Thursday, January 22, 2015

surprise, surprise......

Prosecutors Return $447,000 in IRS Civil Asset Forfeiture Case

Federal prosecutors have agreed to return nearly $447,000 to a small business whose assets had been seized by the Internal Revenue Service and Treasury Department agents as part of the controversial civil forfeiture program.
In 2012, the IRS seized $446,651.11 from a Long Island convenience store distributor, Bi-County Distributors, and its owners, the Hirsch family, based on a pattern of cash deposits that had been deemed suspicious by federal agents. Federal law requires banks to report cash deposits larger than $10,000 to the IRS. Since the Hirsches frequently made deposits in amounts less than $10,000, the government claimed they were seeking to evade the reporting requirement.
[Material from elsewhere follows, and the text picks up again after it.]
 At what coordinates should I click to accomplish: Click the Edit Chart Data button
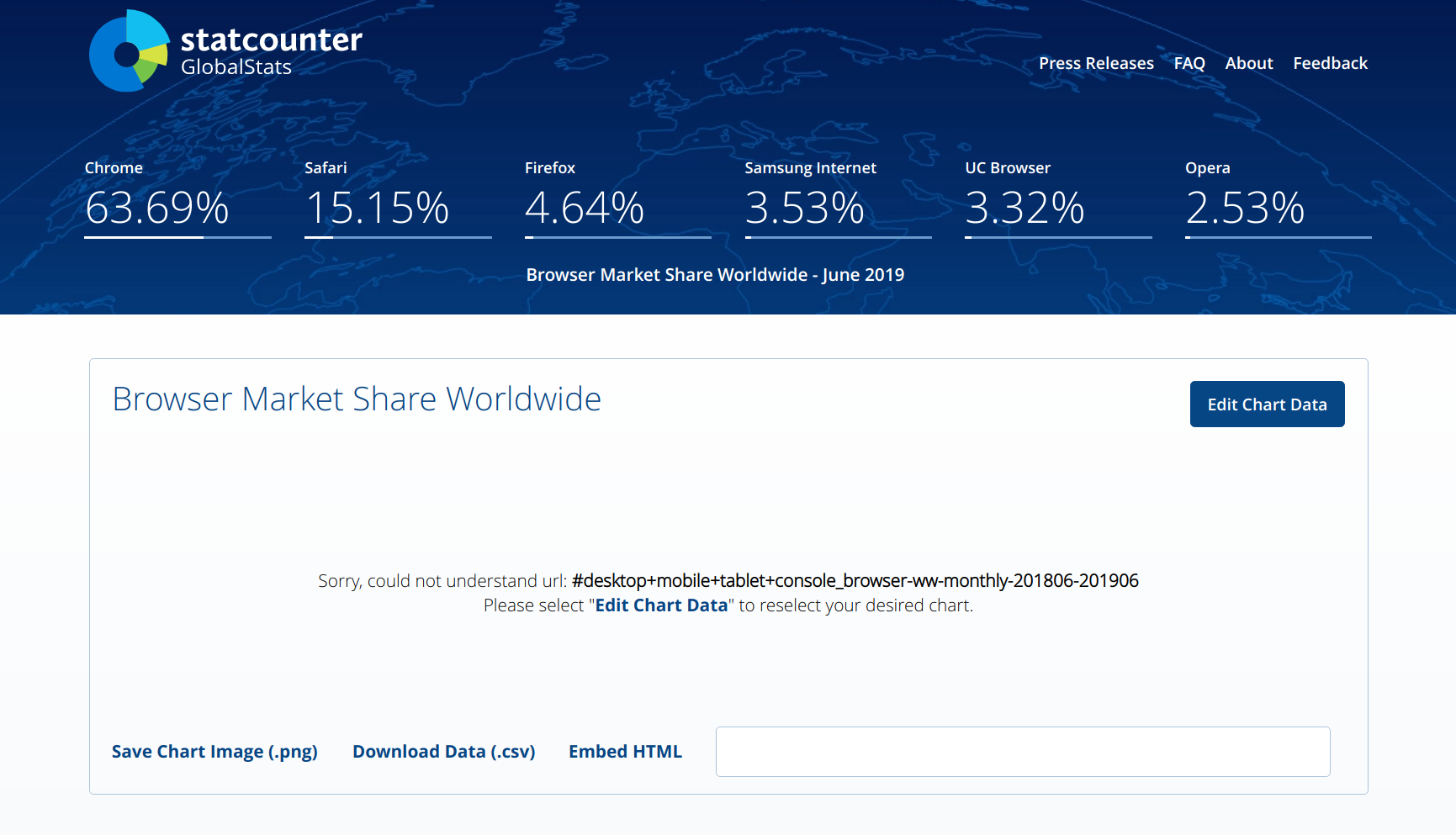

Civil forfeiture laws allow the government to seize property without charging anyone with, let alone convicting them of, a crime. The government acknowledged in its agreement to return the money that the Hirsch brothers, who operate Bi-County, were never charged with any crime. In fact, all of the money deposited by the Hirsches was lawfully earned from their small business, according to the Institute for Justice, a libertarian law firm in Arlington, Va., that represented the Hirsches. The Institute for Justice is the same organization that won a victory against the IRS in 2013 in the case of Loving v. IRS that invalidated the IRS’s efforts to require mandatory testing and continuing education of tax preparers. “This is a significant victory not only for the Hirsch brothers, but for property owners around the country,” said Institute for Justice attorney Larry Salzman in a statement. “No American should lose their bank account or other property to law enforcement without even being charged with a crime.”
In the settlement, federal authorities noted that Bi-County had retained a forensic accountant who analyzed the cash activity in the bank account and the income that Bi-County had reported to the IRS in its corporate tax returns and helped prepare a report that Bi-County submitted to federal authorities during the settlement negotiations in the case.
“Nobody in America should have to live through the nightmare we’ve experienced,” said Jeffrey Hirsch, the oldest of the three brothers. “Civil forfeiture nearly destroyed our business even though we did nothing wrong.”
The case generated national attention including a front-page article in The New York Times and an editorial in The Wall Street Journal. During the two-and-a-half years that the government held the money, federal prosecutors filed no formal action in court to complete the forfeiture, which deprived the Hirsch brothers of an opportunity to contest the seizure in court.
Last October, the family teamed up with the Institute for Justice and sued to force the government into court. Rather than defend its actions in response to the lawsuit, the government agreed to return all of the seized money and to not pursue forfeiture of the funds in any civil or criminal action in the future.
Two high-ranking members on the House Ways and Means Committee, former chairman Dave Camp, R-Mich., and ranking member Sander Levin, D-Mich., recently filed bipartisan legislation to curb civil forfeiture abuses similar to the Hirsches’ case (see Congressmen Introduce Bill to Curb IRS Civil Asset Forfeitures). Civil forfeiture has also become an issue in the confirmation of the nominee for U.S. Attorney General, Loretta Lynch, whose office presided over the Hirsches’ case.
Last month, the Institute for Justice convinced federal prosecutors to drop a separate civil asset forfeiture case involving the IRS (see Prosecutors Drop IRS Civil Forfeiture Case).
“Unfortunately, this case is far from unique, and the nightmare continues for other property owners,” said Institute for Justice attorney Robert Everett Johnson. ”This case vividly illustrates the dangers associated with civil forfeiture, which turns the principle of innocent-until-proven guilty on its head by forcing property owners to prove their own innocence to get their property back.”